Ticino, 22 febbraio 2026

La “fake news” del calo dei frontalieri

TICINO - Si torna a parlare di diminuzione dei lavoratori frontalieri in Ticino, e ancora una volta la notizia viene rilanciata dai media mainstream senza un minimo di spirito critico. Secondo i dati diffusi dall’Ufficio federale di statistica, nel 2025 il numero complessivo dei frontalieri attivi nel nostro Cantone è sceso dello 0,2% rispetto all’anno precedente: 143 persone in meno in dodici mesi, su un totale di quasi 80 mila. Una variazione irrisoria. Eppure la narrazione dominante insiste nel presentarla come un segnale di inversione di tendenza, per dimostrare che il mercato del lavoro ticinese sarebbe diventato meno attrattivo per i pendolari d’Oltreconfine.

Basta però andare un po’ oltre il dato complessivo per cogliere una realtà diversa. Se il totale dei permessi G mostra una flessione infinitesimale, i frontalieri continuano invece ad aumentare in quelle professioni che i ticinesi sarebbero ben disposti ad esercitare. Nelle “attività legali e contabilità” si passa da 2438 a 2512; nelle “attività di sedi centrali; consulenza gestionale” da 2394 a 2471; negli studi di architettura e ingegneria, da 3652 a 3763; nella programmazione e consulenza informatica, da 1755 a 1879; perfino nell’“amministrazione pubblica e difesa” il numero sale da 80 a 90.
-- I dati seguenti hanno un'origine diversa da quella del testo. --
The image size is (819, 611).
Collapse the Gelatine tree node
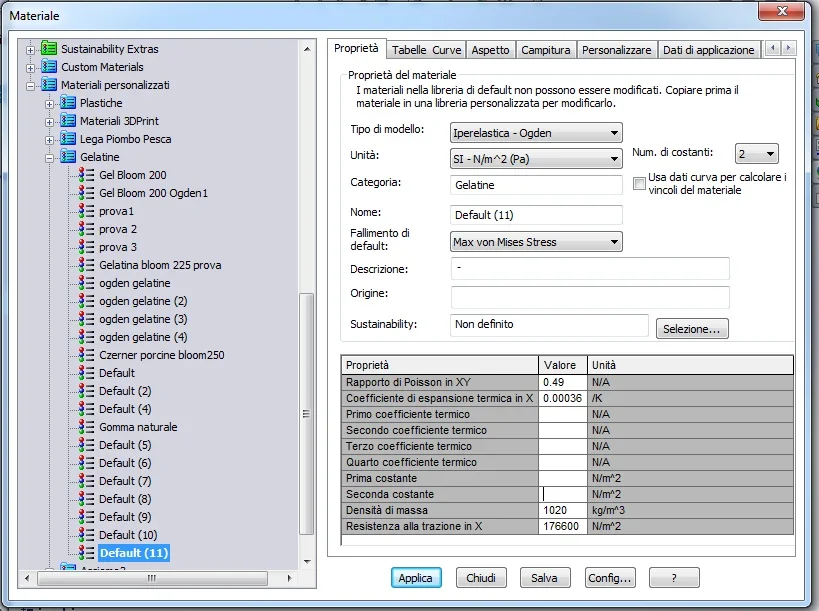(49, 158)
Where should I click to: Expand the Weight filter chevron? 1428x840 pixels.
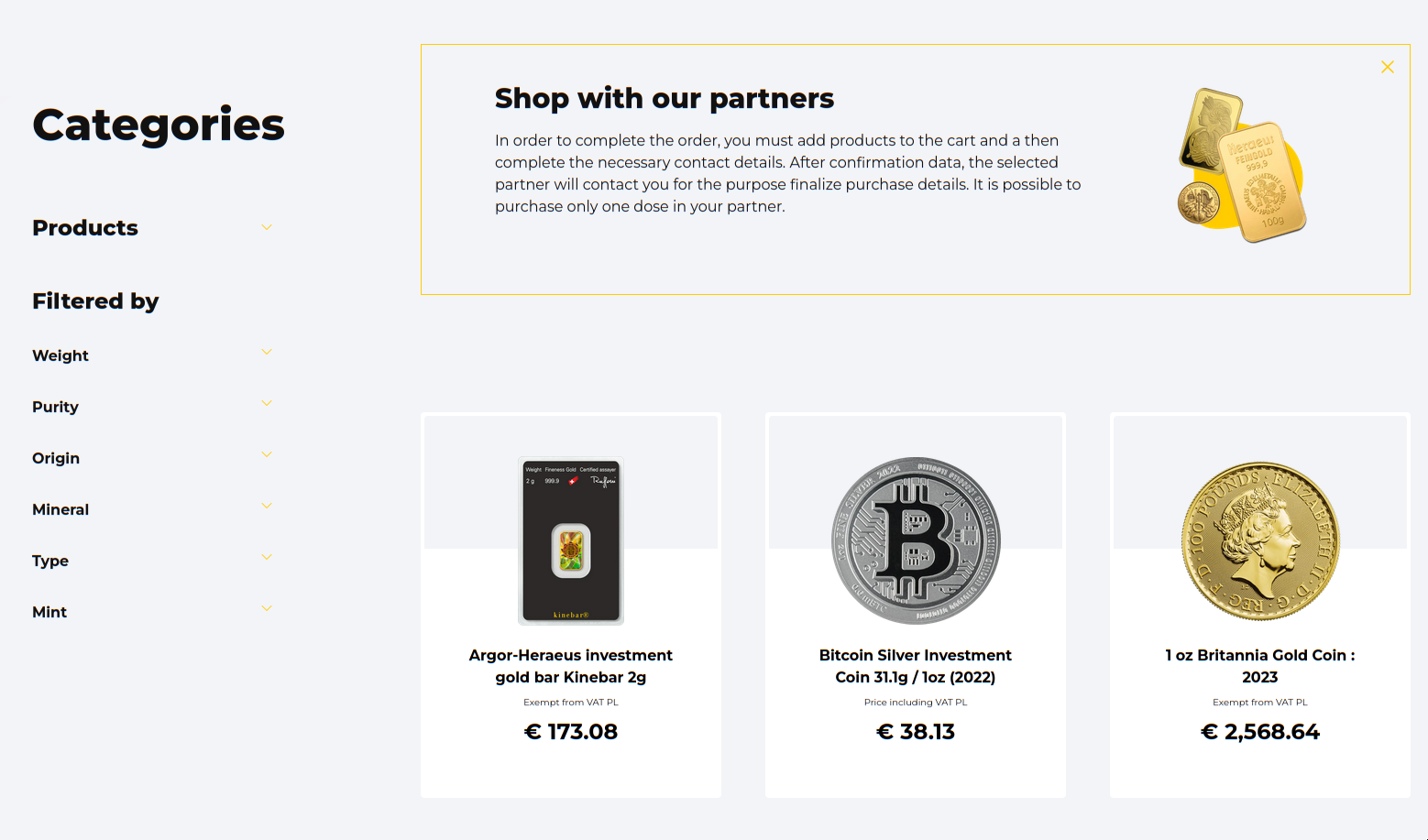pyautogui.click(x=267, y=352)
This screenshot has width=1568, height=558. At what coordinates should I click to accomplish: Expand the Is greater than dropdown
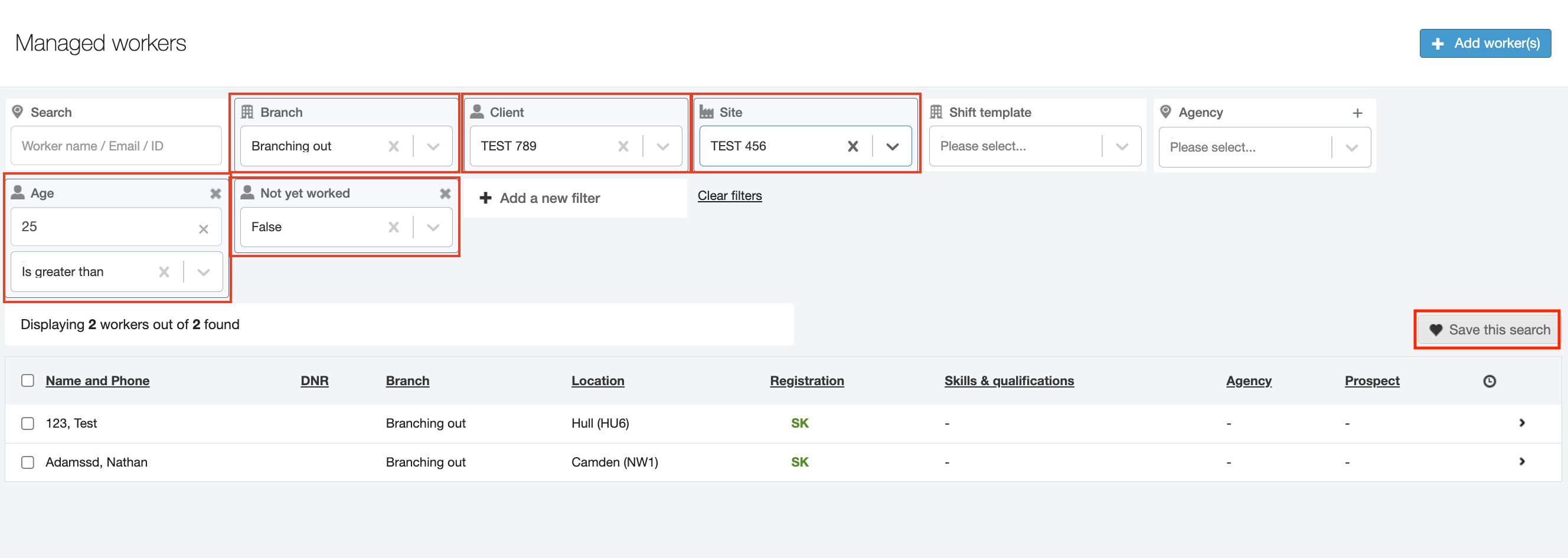pyautogui.click(x=203, y=273)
Il quadro che emerge da queste cifre è chiaro: mentre il totale resta pressoché stabile, la presenza di frontalieri cresce nei comparti qualificati, cioè proprio in ambiti in cui esiste manodopera locale formata e disponibile. Il lieve calo complessivo del 2025 appare quindi legato al ridimensionamento o alla chiusura di alcune grandi realtà che impiegavano quasi solo personale frontaliero, vedi il caso Gucci.
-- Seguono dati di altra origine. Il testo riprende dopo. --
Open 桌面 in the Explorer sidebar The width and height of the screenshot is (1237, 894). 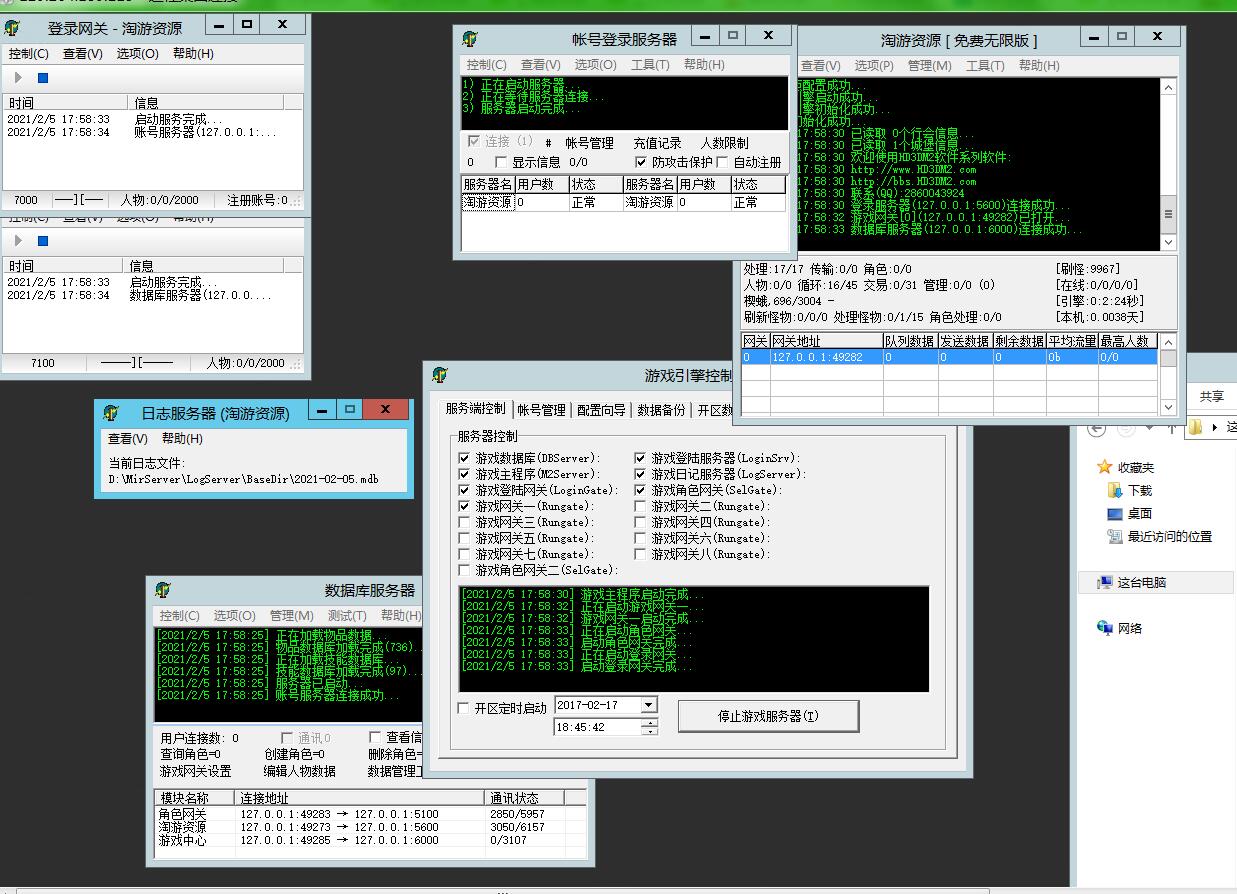[1139, 514]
Alla luce di ciò, appare fuorviante parlare di un Ticino “meno attrattivo” per i pendolari italiani. I dati suggeriscono piuttosto il contrario: la sostituzione dei lavoratori ticinesi con permessi G va avanti, soprattutto nei settori strategici. Ed è su questa dinamica, e sulle sue conseguenze per l’occupazione locale, che il dibattito pubblico dovrebbe concentrarsi.